Callahan Predicts Another Earnings Record for CUs


(From Credit Union Times) – Credit unions generated record income in the second quarter with the help of reversed loan loss provisions and higher loan originations, Callahan & Associates said Wednesday.

The Washington, D.C., credit union company’s Trendwatch 2Q21 report and webinar showed credit unions originated $206.7 billion in loans during the three months that ended June 30, up 18% from a year earlier and up 13.8% from the previous quarter.

Mortgage loans remained near record levels, while other loan production rose sharply.

Credit unions generated about $5.8 billion in net income in the second quarter, or an annualized 1.17% of average assets. It was better than the record ROA of 1.04% in the first quarter.

Since at least the fourth quarter of 2014, NCUA data showed quarterly ROA reached or exceeded 1% only two other times: 1.07% in 2018′s third quarter and 1.00% in 2019′s third quarter.

“This is probably the best quarter credit unions have ever had, but maybe it doesn’t feel that way,” Callahan CEO Jon Jeffreys said.

The second-quarter ROA was far above the 0.80% forecast jointly in June by CUNA and CUNA Mutual Group. That forecast and a 0.85% ROA forecast for the year was premised on loan balances growing 5% and savings 15% this year, and net interest margins narrowing.

Callahan’s report showed those trends holding through the second quarter, but credit unions are selling loans at a record pace and reclaiming loan loss provisions made in early 2020 with the onset of the COVID-19 pandemic.

At the time, credit union executives acted conservatively in the face of unprecedented economic reversals by making a record $8.5 billion in loan loss provisions last year, expecting loan delinquencies to spike.

Callahan analyst William Hunt said those delinquencies never appeared, and loan quality is at record levels, so executives are taking another look at their provisions.

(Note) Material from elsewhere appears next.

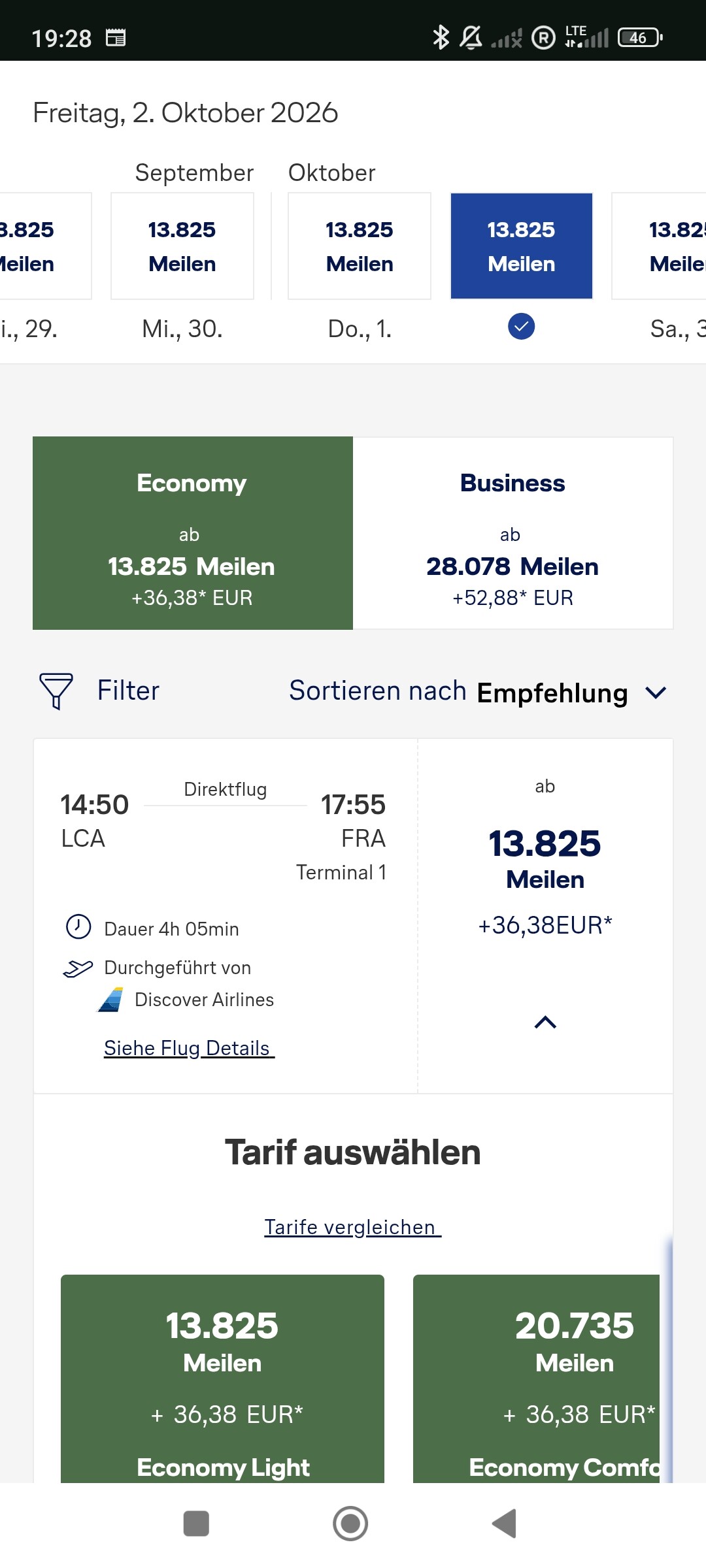Tap the airplane icon next to Durchgeführt von
Screen dimensions: 706x1568
pyautogui.click(x=78, y=968)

“Credit unions have started to pull back and convert that into earnings,” Hunt said.

The trend started to appear in the fourth quarter, but in the second quarter, provisions went into the positive territory for the first time ever on a movement-wide basis. About 20% of credit unions reversed provisions in the quarter, and about 30% recorded a zero on the provision line.

Even after doing so, loan loss allowances are still twice outstanding delinquencies, he said.

Income has also been bolstered by higher growth in consumer loans. Interchange income on debit and credit card transactions showed strong sequential growth in both the first and second quarters based on a Callahan survey encompassing about 10% of credit union assets.

Callahan’s Trendwatch report also showed:

  • First mortgages were $80.9 billion, up 2% from a year earlier and up 8.2% from the first quarter.
  • Other real estate was $12.6 billion, up 56% from a year earlier and up 43.2% from the first quarter.
  • Commercial loans were $11.9 billion, up 47% from a year earlier and up 20.2% from the first quarter.
  • Consumer loans, including credit cards and automobile loans, were $101.2 billion, up 27% from a year earlier and up 14.7% from the first quarter.